Once you find a line containing the word "item" in the entries below, copy it.

[Pixel coordinate grounding data]
------------------------------------------------

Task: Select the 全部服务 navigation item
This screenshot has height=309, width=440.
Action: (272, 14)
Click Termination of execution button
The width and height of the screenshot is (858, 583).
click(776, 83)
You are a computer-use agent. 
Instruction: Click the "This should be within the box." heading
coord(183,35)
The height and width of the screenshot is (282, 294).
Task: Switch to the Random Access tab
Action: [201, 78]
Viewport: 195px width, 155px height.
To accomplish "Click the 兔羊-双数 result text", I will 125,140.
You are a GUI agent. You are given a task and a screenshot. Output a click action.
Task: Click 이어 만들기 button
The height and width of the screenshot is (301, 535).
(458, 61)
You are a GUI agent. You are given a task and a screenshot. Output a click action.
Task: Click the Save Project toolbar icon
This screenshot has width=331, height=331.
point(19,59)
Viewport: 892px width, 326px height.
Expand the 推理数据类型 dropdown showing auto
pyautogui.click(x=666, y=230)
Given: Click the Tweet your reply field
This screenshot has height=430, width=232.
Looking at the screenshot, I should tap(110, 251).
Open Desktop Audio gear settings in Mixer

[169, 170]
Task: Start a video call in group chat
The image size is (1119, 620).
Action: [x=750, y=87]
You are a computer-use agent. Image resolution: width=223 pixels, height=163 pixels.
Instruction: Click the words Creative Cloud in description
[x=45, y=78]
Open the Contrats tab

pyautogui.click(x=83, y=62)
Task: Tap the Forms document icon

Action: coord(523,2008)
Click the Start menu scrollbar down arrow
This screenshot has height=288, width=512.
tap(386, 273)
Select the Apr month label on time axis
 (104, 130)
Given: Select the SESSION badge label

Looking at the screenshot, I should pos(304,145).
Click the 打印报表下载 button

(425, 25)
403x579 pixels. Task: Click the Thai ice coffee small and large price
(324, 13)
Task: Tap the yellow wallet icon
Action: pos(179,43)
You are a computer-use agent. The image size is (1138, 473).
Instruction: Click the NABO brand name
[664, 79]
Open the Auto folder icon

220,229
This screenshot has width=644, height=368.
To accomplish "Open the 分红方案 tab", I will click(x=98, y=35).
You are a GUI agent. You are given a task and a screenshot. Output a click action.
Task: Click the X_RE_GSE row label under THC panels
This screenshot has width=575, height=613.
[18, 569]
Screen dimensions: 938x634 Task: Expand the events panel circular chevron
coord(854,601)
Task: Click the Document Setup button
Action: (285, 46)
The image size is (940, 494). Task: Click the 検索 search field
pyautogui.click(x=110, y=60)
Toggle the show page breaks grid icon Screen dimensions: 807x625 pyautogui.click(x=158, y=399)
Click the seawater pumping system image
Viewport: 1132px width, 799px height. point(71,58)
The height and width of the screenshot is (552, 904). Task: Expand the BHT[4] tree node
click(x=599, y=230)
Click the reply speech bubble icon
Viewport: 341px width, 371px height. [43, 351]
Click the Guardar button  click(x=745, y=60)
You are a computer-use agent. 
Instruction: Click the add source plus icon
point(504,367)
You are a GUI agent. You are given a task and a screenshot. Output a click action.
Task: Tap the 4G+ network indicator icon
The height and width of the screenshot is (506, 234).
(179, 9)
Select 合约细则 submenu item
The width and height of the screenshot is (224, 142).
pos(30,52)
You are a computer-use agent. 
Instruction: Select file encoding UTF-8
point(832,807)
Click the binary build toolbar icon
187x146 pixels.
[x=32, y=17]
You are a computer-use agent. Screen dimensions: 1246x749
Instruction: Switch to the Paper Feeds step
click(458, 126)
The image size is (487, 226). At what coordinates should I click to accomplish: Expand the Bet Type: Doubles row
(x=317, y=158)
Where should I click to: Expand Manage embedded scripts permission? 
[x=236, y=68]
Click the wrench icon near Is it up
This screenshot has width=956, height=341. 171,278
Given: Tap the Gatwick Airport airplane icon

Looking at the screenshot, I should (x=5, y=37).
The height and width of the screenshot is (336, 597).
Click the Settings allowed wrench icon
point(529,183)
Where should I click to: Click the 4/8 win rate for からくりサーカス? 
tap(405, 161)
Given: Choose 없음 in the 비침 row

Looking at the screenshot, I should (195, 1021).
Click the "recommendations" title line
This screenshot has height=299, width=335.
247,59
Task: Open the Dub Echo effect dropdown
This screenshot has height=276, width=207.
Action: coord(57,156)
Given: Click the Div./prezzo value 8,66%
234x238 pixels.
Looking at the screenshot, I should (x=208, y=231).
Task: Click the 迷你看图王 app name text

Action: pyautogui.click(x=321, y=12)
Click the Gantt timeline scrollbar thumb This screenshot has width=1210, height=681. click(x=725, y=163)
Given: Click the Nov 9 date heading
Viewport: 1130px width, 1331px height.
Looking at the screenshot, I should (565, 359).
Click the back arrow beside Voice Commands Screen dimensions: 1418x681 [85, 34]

------------------------------------------------

■ **Answer for this exercise**:
Task: Select the 全部服务 navigation item
Select 合约细则 submenu item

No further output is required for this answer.